Re: OT: Definitely Not YAEPT: English phoneme inventory?
From: | Tristan McLeay <zsau@...> |
Date: | Sunday, July 20, 2003, 1:44 |
On Sat, 19 Jul 2003, Doug Dee wrote:
> How does M-W reflect the 3-way merry/marry/Mary distinction?
> (Around here, "merry" has the vowel of "pet" usually labeled /E/, "marry" has
> the vowel of "pat", usually labeled /{/, while "Mary" is distinct from both.
> Some people say it has the same vowel as "ace" (which you gave as /e/ but
> which I'd rather call /ej/ or the like), but that doesn't work for me since I
> think "yeah" has the Mary vowel & it doesn't sound like "yay".

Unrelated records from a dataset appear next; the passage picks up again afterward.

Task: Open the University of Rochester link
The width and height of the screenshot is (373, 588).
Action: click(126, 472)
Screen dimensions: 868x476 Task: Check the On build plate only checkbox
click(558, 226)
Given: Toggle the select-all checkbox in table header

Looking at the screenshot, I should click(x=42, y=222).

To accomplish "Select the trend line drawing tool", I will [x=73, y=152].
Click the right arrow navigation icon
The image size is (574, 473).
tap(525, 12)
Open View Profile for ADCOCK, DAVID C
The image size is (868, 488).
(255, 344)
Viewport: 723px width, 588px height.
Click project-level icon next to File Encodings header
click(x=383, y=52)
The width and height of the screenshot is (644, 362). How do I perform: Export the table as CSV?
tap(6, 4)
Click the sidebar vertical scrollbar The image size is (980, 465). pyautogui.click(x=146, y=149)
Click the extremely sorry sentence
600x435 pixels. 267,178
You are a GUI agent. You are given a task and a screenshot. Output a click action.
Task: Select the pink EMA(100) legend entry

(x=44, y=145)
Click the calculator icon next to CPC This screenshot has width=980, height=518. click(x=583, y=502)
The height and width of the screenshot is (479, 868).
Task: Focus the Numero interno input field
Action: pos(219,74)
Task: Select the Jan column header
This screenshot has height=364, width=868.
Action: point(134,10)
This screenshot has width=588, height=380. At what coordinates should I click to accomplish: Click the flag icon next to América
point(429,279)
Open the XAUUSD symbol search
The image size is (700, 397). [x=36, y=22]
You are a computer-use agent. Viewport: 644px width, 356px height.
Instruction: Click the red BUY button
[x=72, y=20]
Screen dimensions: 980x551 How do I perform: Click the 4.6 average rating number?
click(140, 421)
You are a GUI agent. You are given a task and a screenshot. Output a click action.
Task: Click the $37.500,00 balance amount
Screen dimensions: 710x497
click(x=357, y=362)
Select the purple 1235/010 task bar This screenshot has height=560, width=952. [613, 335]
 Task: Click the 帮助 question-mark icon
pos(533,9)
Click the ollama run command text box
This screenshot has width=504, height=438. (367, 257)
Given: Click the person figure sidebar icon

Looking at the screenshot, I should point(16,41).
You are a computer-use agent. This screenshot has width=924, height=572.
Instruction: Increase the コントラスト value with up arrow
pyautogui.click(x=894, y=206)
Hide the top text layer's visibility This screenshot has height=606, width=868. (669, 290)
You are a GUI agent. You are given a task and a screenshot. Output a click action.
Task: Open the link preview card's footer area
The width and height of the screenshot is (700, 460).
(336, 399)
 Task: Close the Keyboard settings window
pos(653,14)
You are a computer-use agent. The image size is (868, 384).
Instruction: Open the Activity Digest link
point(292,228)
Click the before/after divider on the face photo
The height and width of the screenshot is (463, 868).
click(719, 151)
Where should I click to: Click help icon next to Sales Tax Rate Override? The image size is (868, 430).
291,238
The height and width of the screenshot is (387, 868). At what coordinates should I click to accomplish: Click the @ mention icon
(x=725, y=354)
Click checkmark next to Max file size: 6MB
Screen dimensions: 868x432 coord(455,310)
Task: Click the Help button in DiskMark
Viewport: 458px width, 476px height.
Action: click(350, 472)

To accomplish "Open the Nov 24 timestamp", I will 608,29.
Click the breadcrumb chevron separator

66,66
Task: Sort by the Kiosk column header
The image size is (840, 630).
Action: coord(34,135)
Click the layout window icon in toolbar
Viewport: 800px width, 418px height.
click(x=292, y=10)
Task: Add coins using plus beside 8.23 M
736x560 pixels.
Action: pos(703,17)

You be English or other non-rhotic speaker then? (i.e. you say cah.) Our
vastly superior :) dialects improved the vowelspace when /r/ was banished
to pre-vowel positions by, among other things, turning instances of the
vowel equivalent to /ei/ (but it was monophthongal then) before /r/ into a
brand new phoneme usually known as /E@/. (One presumes that it had a
similar value before /r/ was dropped, and in the dropping of /r/, no other
change was made, so what was formally /feir/, pronounced [fE@r], became
/fE@/ pronounced /fE@/. This explains why 'prayer' is so far removed in
pronounciation from 'pray'---it harmlessly but foolishly became a
monosyllable and then fell prey to the reassignments. Yet no-one was
interested in respelling it to 'prair' and so it's had to suffer ever
since.
'Yeah' is a bit of a funny word. In non-rhotic dialects, it tends to fall
in with the /E@/ vowel (so in my dialect where /E@/'s become a
monophthong, it's pronounced [je:] and seems like Early ModE 'yea' coming
back to haunt us). In rhotic dialects, it doesn't have such a phoneme to
fall in with (because such a phoneme is either /ei/ or /E/ followed by /r/
in these dialects). So it does horribly evil things like be pronounced
[&:], which normally requires a following consonant. This in spite of the
fact that I think 'yeah' came to non-rhotic dialects as borrowings from
rhotic ones. So 'yeah' is phonemically one thing in some dialects and
phonemically another in others and is not a good way of discussing sounds
cross-dialectally.
(So, in short, for you, Mary is probably /mE@ri/ (RP) or /me:ri/ (GAus)
or something like that. In American English, it's one of /mEri/, /m&ri/
or /meiri/, depending on how they split their phonemes.)
--
Tristan <kesuari@...>
Yesterday I was a dog. Today I'm a dog. Tomorrow I'll probably still
be a dog. Sigh! There's so little hope for advancement.